Mit: André Meyer, Martin Vischer, Robert Rozic, Nadia Migdal, Christian Beppo Peters, Sarah Viktoria Frick/Uta Köbernick, Ronja Oppelt.
Dauer: 2 Stunden 20 Minuten
www.wettingen.ch
Der Regisseur überzeichne, statte "das Stück mit Anspielungen auf die Gegenwart aus, ohne diesem die edle Sprache zu nehmen", reflektiere "mit Leichtigkeit über das Theater, das Sich-Verkleiden, Travestie, die Rolle der Frau" und lasse "die Darsteller unter die Gürtellinie gehen, ohne brachial zu werden", schreibt Katja Baigger in der Neuen Zürcher Zeitung (9.7.2014) nach Ansicht der Vorpremiere (!).
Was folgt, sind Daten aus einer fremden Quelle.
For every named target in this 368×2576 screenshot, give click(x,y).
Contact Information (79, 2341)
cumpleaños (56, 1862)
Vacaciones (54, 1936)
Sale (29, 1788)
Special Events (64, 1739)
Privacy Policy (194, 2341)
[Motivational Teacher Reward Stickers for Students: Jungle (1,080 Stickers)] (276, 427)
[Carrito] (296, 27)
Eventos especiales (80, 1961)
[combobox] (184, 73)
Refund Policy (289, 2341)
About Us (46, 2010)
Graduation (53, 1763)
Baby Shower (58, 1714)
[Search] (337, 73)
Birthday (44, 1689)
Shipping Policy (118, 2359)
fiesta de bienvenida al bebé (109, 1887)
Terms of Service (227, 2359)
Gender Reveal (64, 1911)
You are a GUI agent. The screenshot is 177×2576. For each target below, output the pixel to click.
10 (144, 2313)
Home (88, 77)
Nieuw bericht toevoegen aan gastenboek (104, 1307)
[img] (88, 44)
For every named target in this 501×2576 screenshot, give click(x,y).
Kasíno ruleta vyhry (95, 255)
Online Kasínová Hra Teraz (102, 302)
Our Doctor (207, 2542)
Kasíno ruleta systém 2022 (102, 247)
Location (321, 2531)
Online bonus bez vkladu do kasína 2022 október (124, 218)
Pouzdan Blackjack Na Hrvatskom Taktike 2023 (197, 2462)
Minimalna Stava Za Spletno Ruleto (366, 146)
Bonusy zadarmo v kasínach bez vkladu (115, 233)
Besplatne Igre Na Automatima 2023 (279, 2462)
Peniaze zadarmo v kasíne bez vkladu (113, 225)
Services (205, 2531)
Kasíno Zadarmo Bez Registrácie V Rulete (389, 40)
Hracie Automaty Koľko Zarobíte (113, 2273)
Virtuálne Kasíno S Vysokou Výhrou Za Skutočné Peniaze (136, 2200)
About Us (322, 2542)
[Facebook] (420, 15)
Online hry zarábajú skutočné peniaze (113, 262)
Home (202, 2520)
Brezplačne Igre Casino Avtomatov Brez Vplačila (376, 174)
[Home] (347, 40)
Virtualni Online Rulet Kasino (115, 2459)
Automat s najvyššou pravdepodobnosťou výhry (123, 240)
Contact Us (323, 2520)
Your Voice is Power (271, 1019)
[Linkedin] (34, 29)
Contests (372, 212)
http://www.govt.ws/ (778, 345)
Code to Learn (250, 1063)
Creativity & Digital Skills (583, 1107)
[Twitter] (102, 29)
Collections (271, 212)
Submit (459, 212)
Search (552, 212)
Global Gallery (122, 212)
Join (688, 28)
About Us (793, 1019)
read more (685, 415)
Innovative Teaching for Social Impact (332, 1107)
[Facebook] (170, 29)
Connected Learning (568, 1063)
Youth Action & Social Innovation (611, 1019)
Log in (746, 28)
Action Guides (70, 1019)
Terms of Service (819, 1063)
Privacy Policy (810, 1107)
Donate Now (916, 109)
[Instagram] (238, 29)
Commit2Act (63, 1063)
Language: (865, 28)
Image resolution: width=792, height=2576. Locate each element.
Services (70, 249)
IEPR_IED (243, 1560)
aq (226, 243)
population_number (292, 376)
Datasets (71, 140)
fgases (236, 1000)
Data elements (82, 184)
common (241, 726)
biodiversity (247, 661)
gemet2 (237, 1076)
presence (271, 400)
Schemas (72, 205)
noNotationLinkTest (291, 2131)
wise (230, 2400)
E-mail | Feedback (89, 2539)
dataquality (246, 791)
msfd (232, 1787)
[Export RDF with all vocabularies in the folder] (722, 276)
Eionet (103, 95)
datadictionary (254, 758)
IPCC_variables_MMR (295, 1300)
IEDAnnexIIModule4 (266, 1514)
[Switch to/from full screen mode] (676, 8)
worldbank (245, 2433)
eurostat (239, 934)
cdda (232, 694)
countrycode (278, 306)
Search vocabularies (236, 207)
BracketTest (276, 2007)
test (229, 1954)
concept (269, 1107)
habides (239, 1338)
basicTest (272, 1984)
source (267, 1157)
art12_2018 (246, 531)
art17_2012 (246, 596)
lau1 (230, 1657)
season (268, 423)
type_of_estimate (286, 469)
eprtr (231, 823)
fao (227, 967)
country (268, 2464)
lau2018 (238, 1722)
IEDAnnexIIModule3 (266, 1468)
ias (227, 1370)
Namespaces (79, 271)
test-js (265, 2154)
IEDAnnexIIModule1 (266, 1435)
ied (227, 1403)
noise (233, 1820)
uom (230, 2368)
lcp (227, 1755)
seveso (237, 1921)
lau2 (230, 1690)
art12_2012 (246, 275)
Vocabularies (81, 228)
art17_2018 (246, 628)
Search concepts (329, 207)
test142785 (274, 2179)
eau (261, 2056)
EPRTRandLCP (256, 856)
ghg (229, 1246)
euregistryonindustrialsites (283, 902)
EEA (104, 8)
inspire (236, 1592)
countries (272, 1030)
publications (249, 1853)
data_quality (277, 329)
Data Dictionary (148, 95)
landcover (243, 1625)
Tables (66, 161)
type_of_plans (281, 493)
Christian Berzins möchte in der Aargauer Zeitung (10.7.2014) einfach nur "losjubeln": Dieser Shakespeare-Abend sei "so wild, böse, frech, lustig, deftig, übertrieben, poetisch, erotisch – ja, schlicht grossartig geworden, dass man all das gar nicht laut genug in die Theaterschweiz hinausrufen kann". Im Klosterhof Wettingen laufe es einem bei dieser "famosen Theaterparty" "vor der gezeigten grauslichen Menschlichkeit heiss und kalt den Rücken hinunter". Es geschähen "Dinge, die alle Klischees des modernen Theaters vereinen", aber man müsse darüber "hingerissen staunen". Arnarsson verleibe sich das Stück "mit Haut und Haar ein" und spucke es "neunzehn Loopings drehend, wieder aus". Dabei fege er "grosszügig über Szenen hin, fusioniert Personen und lässt zwischenzeitlich doch die Verse in all ihrer Schönheit zelebrieren". "Trotz Brechungen scheint Arnarsson nichts mehr zu lieben als seine Schauspieler. Kein Wunder: Das Wettinger Ensemble ist umwerfend, jeder brennt vor Spiellust – ob mit oder ohne Worte."